Some records

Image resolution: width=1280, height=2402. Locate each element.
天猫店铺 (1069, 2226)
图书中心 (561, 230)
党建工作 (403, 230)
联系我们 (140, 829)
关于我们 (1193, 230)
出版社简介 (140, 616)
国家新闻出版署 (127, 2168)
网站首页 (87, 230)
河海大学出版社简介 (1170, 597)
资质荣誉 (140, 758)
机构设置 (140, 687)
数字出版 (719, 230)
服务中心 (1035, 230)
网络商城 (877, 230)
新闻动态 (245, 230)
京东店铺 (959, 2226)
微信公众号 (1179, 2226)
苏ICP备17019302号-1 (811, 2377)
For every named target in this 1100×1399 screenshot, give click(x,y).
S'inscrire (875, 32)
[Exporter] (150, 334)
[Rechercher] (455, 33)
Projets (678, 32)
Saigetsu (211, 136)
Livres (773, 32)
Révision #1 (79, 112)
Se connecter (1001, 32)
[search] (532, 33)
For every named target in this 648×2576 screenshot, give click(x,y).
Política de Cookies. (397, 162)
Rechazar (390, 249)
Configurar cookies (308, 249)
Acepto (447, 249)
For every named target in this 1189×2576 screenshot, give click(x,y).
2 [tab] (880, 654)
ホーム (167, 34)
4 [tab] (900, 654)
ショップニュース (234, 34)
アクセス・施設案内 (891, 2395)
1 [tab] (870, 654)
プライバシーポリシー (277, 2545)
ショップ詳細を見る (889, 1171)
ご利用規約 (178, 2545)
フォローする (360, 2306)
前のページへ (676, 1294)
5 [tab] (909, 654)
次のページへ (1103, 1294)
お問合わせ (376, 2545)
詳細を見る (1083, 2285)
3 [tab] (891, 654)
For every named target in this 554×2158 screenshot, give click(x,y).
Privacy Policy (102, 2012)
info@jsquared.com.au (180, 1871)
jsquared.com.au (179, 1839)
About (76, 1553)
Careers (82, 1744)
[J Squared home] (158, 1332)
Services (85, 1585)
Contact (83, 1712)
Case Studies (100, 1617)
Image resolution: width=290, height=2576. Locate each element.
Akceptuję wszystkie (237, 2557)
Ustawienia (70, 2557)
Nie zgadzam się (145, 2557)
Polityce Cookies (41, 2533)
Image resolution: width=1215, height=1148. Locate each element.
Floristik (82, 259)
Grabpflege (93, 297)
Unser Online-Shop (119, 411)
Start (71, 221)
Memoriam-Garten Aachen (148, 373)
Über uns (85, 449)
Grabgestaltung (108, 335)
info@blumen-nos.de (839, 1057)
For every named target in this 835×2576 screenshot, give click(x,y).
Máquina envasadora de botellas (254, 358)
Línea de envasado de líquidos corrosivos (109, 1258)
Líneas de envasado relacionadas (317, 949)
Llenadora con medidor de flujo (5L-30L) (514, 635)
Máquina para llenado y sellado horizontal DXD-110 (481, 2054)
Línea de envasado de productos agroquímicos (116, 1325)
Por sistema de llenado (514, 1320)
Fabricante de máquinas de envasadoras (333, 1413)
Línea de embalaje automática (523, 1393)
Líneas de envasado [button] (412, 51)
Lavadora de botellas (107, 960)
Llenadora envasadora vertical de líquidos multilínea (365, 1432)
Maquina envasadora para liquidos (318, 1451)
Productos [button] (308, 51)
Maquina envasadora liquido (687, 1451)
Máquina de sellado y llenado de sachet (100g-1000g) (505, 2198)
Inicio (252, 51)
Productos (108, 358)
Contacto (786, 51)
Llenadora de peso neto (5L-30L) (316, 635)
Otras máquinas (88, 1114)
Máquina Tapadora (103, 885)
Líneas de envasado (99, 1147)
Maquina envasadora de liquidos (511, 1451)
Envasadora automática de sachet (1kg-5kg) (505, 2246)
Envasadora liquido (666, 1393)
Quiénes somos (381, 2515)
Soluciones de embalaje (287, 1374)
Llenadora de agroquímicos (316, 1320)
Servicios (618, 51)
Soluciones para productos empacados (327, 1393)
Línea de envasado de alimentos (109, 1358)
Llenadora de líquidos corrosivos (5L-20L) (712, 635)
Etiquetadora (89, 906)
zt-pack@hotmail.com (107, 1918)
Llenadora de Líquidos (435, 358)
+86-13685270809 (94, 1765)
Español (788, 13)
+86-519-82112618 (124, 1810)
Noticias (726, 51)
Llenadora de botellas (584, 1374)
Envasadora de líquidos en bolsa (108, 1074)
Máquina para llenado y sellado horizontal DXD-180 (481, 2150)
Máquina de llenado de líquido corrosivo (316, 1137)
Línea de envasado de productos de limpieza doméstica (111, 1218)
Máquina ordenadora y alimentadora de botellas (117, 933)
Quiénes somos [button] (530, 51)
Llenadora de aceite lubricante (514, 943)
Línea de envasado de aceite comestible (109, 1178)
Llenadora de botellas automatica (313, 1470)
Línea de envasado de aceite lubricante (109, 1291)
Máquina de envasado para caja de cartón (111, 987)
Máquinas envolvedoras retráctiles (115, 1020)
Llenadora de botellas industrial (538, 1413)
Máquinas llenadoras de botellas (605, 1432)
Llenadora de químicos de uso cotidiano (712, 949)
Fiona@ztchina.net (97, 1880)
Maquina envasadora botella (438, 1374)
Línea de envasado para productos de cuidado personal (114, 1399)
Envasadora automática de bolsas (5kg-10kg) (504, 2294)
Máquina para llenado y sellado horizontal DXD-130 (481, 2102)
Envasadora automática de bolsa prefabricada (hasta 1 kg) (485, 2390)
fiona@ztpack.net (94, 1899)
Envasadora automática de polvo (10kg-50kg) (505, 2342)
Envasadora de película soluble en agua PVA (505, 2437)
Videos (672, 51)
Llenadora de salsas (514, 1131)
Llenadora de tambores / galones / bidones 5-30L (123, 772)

[Written problem]:
Update the records above by replacing "Locate each element" with "Find every element" everywhere it occurs, leaving all other text unchanged.

[The output]:
Image resolution: width=1280, height=2402. Find every element.
天猫店铺 (1069, 2226)
图书中心 (561, 230)
党建工作 (403, 230)
联系我们 (140, 829)
关于我们 (1193, 230)
出版社简介 (140, 616)
国家新闻出版署 (127, 2168)
网站首页 (87, 230)
河海大学出版社简介 (1170, 597)
资质荣誉 (140, 758)
机构设置 (140, 687)
数字出版 (719, 230)
服务中心 (1035, 230)
网络商城 (877, 230)
新闻动态 (245, 230)
京东店铺 (959, 2226)
微信公众号 (1179, 2226)
苏ICP备17019302号-1 (811, 2377)
For every named target in this 1100×1399 screenshot, give click(x,y).
S'inscrire (875, 32)
[Exporter] (150, 334)
[Rechercher] (455, 33)
Projets (678, 32)
Saigetsu (211, 136)
Livres (773, 32)
Révision #1 (79, 112)
Se connecter (1001, 32)
[search] (532, 33)
For every named target in this 648×2576 screenshot, give click(x,y).
Política de Cookies. (397, 162)
Rechazar (390, 249)
Configurar cookies (308, 249)
Acepto (447, 249)
For every named target in this 1189×2576 screenshot, give click(x,y).
2 [tab] (880, 654)
ホーム (167, 34)
4 [tab] (900, 654)
ショップニュース (234, 34)
アクセス・施設案内 (891, 2395)
1 [tab] (870, 654)
プライバシーポリシー (277, 2545)
ショップ詳細を見る (889, 1171)
ご利用規約 (178, 2545)
フォローする (360, 2306)
前のページへ (676, 1294)
5 [tab] (909, 654)
次のページへ (1103, 1294)
お問合わせ (376, 2545)
詳細を見る (1083, 2285)
3 [tab] (891, 654)
For every named target in this 554×2158 screenshot, give click(x,y).
Privacy Policy (102, 2012)
info@jsquared.com.au (180, 1871)
jsquared.com.au (179, 1839)
About (76, 1553)
Careers (82, 1744)
[J Squared home] (158, 1332)
Services (85, 1585)
Contact (83, 1712)
Case Studies (100, 1617)
Image resolution: width=290, height=2576. Find every element.
Akceptuję wszystkie (237, 2557)
Ustawienia (70, 2557)
Nie zgadzam się (145, 2557)
Polityce Cookies (41, 2533)
Image resolution: width=1215, height=1148. Find every element.
Floristik (82, 259)
Grabpflege (93, 297)
Unser Online-Shop (119, 411)
Start (71, 221)
Memoriam-Garten Aachen (148, 373)
Über uns (85, 449)
Grabgestaltung (108, 335)
info@blumen-nos.de (839, 1057)
For every named target in this 835×2576 screenshot, give click(x,y).
Máquina envasadora de botellas (254, 358)
Línea de envasado de líquidos corrosivos (109, 1258)
Líneas de envasado relacionadas (317, 949)
Llenadora con medidor de flujo (5L-30L) (514, 635)
Máquina para llenado y sellado horizontal DXD-110 (481, 2054)
Línea de envasado de productos agroquímicos (116, 1325)
Por sistema de llenado (514, 1320)
Fabricante de máquinas de envasadoras (333, 1413)
Línea de embalaje automática (523, 1393)
Líneas de envasado [button] (412, 51)
Lavadora de botellas (107, 960)
Llenadora envasadora vertical de líquidos multilínea (365, 1432)
Maquina envasadora para liquidos (318, 1451)
Productos [button] (308, 51)
Maquina envasadora liquido (687, 1451)
Máquina de sellado y llenado de sachet (100g-1000g) (505, 2198)
Inicio (252, 51)
Productos (108, 358)
Contacto (786, 51)
Llenadora de peso neto (5L-30L) (316, 635)
Otras máquinas (88, 1114)
Máquina Tapadora (103, 885)
Líneas de envasado (99, 1147)
Maquina envasadora de liquidos (511, 1451)
Envasadora automática de sachet (1kg-5kg) (505, 2246)
Envasadora liquido (666, 1393)
Quiénes somos (381, 2515)
Soluciones de embalaje (287, 1374)
Llenadora de agroquímicos (316, 1320)
Servicios (618, 51)
Soluciones para productos empacados (327, 1393)
Línea de envasado de alimentos (109, 1358)
Llenadora de líquidos corrosivos (5L-20L) (712, 635)
Etiquetadora (89, 906)
zt-pack@hotmail.com (107, 1918)
Llenadora de Líquidos (435, 358)
+86-13685270809 (94, 1765)
Español (788, 13)
+86-519-82112618 (124, 1810)
Noticias (726, 51)
Llenadora de botellas (584, 1374)
Envasadora de líquidos en bolsa (108, 1074)
Máquina para llenado y sellado horizontal DXD-180 (481, 2150)
Máquina de llenado de líquido corrosivo (316, 1137)
Línea de envasado de productos de limpieza doméstica (111, 1218)
Máquina ordenadora y alimentadora de botellas (117, 933)
Quiénes somos [button] (530, 51)
Llenadora de aceite lubricante (514, 943)
Línea de envasado de aceite comestible (109, 1178)
Llenadora de botellas automatica (313, 1470)
Línea de envasado de aceite lubricante (109, 1291)
Máquina de envasado para caja de cartón (111, 987)
Máquinas envolvedoras retráctiles (115, 1020)
Llenadora de botellas industrial (538, 1413)
Máquinas llenadoras de botellas (605, 1432)
Llenadora de químicos de uso cotidiano (712, 949)
Fiona@ztchina.net (97, 1880)
Maquina envasadora botella (438, 1374)
Línea de envasado para productos de cuidado personal (114, 1399)
Envasadora automática de bolsas (5kg-10kg) (504, 2294)
Máquina para llenado y sellado horizontal DXD-130 (481, 2102)
Envasadora automática de bolsa prefabricada (hasta 1 kg) (485, 2390)
fiona@ztpack.net (94, 1899)
Envasadora automática de polvo (10kg-50kg) (505, 2342)
Envasadora de película soluble en agua PVA (505, 2437)
Videos (672, 51)
Llenadora de salsas (514, 1131)
Llenadora de tambores / galones / bidones 5-30L (123, 772)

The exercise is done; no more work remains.